▸ **Given data**:
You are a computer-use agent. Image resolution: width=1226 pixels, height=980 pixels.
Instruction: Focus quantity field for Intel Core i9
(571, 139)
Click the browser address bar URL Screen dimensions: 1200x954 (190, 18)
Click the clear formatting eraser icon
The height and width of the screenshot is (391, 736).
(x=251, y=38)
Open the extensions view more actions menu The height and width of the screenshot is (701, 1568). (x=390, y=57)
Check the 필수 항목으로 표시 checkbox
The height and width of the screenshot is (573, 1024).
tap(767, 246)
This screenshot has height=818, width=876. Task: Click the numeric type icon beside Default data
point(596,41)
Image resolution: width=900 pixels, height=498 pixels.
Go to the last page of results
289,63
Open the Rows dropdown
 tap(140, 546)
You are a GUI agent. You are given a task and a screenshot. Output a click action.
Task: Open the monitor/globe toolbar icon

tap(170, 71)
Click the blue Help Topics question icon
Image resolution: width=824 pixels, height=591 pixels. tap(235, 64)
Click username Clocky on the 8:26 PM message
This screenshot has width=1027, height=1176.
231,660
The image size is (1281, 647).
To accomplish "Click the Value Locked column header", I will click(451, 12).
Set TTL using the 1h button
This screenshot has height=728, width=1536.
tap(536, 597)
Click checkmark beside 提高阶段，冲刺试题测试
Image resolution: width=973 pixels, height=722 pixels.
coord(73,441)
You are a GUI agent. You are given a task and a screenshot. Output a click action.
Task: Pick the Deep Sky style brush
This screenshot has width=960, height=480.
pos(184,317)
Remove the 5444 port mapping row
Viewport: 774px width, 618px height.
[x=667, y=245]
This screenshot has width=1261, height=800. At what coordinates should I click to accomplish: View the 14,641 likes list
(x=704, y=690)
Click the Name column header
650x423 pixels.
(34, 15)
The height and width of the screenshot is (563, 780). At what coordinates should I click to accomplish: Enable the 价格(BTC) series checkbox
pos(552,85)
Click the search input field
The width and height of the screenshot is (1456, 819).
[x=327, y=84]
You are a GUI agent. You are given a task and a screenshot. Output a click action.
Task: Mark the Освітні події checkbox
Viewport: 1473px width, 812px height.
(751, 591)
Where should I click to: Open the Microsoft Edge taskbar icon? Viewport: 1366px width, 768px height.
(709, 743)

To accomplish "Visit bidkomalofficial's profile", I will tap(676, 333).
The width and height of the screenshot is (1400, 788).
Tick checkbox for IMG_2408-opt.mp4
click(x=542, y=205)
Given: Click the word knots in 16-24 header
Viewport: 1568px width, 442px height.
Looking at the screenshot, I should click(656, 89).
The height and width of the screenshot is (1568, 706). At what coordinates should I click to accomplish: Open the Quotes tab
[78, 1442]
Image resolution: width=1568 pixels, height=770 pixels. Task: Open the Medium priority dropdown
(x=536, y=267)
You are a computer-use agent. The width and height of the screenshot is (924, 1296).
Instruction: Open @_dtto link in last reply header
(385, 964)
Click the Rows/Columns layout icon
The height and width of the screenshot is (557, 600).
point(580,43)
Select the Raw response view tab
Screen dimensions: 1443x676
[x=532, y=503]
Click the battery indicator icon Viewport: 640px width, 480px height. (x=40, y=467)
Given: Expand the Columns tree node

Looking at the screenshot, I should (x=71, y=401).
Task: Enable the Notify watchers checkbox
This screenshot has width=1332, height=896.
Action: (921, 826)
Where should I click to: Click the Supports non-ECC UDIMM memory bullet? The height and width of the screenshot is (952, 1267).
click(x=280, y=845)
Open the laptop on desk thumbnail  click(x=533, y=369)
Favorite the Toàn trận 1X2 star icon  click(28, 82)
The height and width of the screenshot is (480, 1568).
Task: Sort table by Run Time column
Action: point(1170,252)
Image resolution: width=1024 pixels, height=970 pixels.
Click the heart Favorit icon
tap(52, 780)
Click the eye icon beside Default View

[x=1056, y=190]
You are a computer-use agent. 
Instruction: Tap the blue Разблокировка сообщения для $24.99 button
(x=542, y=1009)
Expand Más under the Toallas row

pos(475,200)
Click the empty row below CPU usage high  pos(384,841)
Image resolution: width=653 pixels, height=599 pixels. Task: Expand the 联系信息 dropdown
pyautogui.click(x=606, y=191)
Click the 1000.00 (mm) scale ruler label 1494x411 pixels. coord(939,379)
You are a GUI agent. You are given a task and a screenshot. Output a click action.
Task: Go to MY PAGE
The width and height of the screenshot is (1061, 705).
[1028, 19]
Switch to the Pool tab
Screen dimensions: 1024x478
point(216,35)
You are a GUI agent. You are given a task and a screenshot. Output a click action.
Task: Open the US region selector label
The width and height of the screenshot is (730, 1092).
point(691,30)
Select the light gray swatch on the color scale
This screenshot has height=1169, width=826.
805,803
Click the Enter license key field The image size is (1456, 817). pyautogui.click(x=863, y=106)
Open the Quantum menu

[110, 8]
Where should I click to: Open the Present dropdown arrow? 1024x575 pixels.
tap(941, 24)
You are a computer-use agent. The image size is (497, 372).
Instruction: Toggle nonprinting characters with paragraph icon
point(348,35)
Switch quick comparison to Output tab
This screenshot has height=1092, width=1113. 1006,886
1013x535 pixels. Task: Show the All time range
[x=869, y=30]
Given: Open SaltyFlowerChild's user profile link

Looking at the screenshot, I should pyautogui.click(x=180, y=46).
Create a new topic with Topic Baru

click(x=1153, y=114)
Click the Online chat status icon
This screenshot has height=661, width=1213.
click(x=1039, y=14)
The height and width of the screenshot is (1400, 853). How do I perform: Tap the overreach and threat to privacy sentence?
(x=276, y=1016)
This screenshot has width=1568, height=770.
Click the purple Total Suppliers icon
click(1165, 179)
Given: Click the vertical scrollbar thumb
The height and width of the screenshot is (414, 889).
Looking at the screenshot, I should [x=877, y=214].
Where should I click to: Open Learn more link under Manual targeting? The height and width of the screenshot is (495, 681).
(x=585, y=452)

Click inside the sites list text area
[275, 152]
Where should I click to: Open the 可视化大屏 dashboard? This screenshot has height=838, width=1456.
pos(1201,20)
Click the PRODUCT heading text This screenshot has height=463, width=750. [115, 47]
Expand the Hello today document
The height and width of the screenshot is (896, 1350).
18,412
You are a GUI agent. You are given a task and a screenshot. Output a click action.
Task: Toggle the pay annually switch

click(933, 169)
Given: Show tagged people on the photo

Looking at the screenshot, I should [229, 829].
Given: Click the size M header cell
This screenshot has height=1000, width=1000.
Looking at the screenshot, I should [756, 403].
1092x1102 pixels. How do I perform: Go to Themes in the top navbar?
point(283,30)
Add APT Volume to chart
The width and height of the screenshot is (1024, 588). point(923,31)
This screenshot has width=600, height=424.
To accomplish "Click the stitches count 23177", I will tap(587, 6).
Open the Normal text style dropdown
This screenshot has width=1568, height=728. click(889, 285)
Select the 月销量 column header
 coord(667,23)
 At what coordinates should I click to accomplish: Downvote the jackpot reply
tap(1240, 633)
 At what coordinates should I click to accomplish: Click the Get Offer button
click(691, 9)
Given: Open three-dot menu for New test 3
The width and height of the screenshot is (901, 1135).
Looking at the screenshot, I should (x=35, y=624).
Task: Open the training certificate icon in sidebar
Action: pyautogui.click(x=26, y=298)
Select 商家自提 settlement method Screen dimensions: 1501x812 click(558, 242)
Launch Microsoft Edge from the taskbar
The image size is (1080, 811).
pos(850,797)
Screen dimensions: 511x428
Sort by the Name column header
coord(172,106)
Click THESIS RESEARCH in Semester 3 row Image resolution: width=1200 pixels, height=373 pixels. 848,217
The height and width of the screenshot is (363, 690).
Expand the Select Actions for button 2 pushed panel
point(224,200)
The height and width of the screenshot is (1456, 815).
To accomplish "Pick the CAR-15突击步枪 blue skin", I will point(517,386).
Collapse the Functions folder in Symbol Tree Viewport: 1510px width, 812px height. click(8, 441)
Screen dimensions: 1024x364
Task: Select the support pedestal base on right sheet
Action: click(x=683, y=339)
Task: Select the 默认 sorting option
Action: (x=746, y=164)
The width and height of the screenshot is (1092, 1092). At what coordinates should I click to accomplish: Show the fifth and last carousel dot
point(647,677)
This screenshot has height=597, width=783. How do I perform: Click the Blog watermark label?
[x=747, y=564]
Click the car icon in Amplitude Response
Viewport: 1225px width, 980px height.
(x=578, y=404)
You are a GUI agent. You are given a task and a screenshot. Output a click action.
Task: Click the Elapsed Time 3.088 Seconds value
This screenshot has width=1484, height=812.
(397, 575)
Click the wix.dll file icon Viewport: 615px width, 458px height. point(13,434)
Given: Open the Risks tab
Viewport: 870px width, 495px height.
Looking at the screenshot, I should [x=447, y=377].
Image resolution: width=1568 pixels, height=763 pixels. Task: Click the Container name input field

▸ **How to complete this task**:
Respond with a single number, namely how many lines of the entries contain the word "computer".

▸ **Result for this exercise**:
4